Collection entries
╭──

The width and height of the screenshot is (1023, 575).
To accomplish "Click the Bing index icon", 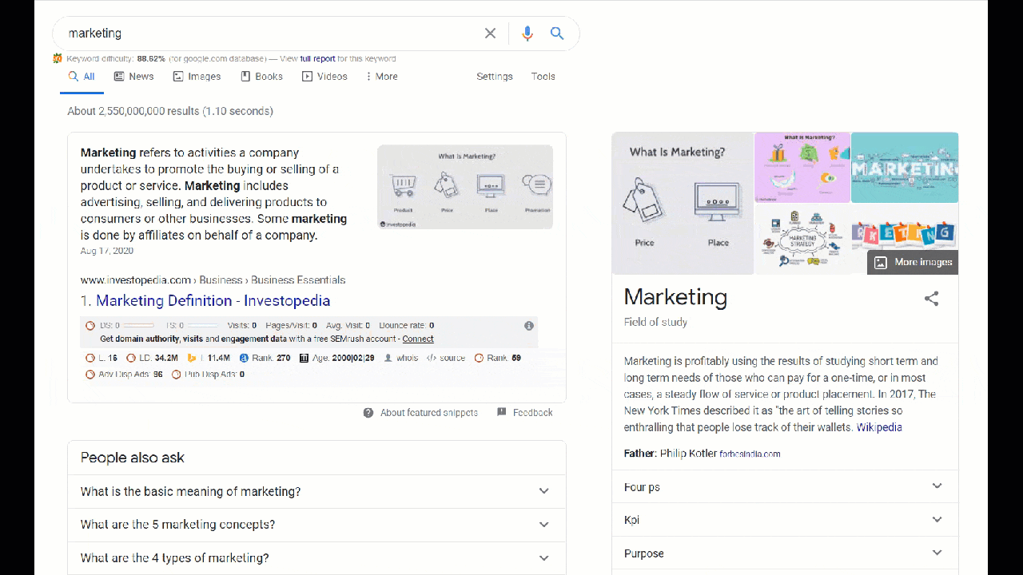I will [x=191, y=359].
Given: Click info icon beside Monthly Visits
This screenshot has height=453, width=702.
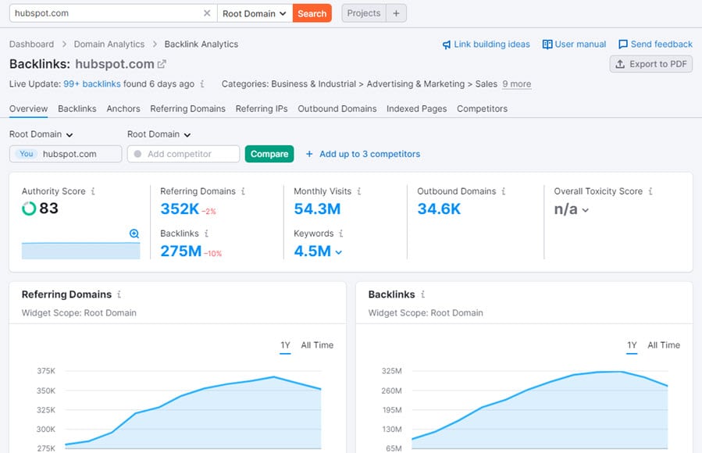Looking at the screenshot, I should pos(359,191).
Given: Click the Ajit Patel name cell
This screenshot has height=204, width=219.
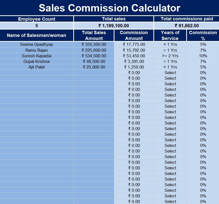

╰──

DIRECTIONS FOR THIS TASK >> Could you count how many lines in the records contain the word "Given"? Only the number is needed.

ANSWER TO THE PROBLEM >> 2